The Homecoming…Let There Be Squire Dancing #107
What is it about air travel that is so exhausting? You spend most of the day sitting on your butt, so you think you’d be one big ball of fire upon arrival wherever, but alas no. This is why the first day of my brand new life was such a shock to my system.
Also, why do all flights seem to leave every airport at 5AM? Requiring, of course, your sleepy self to be there at 4:30. Just sets the tone for the remainder of the day. After a 4-hour flight, naturally, there is no such thing as a city anywhere near Nowhere Texas, so I had to catch a teensy weensy little piece of a plane into Austin, and then sit sandwiched in between waaaayyy too many eager relatives, all talking at once, in that inimitable Texas drawl, y’all, in a pick up truck, the entire three hours back to Nowhere.
For any of you uninitiated, let me assure you 225,000 acres of cattle ranch is GInormous. There are eight full-time ranch hands who live on and work this place, in addition to every family member who draws breath. There are cattle, longhorn steers, Barbado sheep, peacocks, and enough laying hens to produce eggs to feed all the menfolk, say about seven dozen eggs per day, and that’s not counting the four or five cakes they require for dessert every day.
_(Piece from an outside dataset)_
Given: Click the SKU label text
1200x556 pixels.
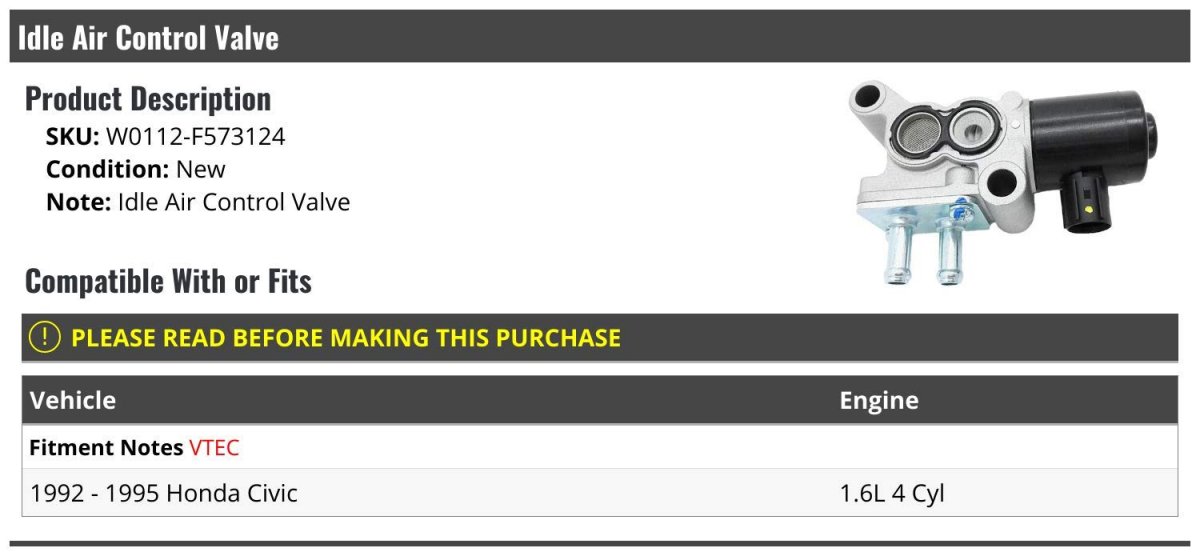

I don’t remember such a huge operation growing up, but that was 50 years ago, and this place has now become BIG BUSINESS. Just setting the scene, now back to my first day.
First stop on the way from the airport, a western store to procure a pair of Tony Lama cowboy boots. “Sugar britches, you sure don’t want to be stepping in any cow patties with them flimsy flip flops on, now do you? And we got to get you some proper cowgal jeans. What’s up with those damn bell bottomer thangs you got on dragging the ground? That some kinda high falutin New York fashion thang? Damn, child, where’s your common sense?” Oh yeah, first day going real well so far.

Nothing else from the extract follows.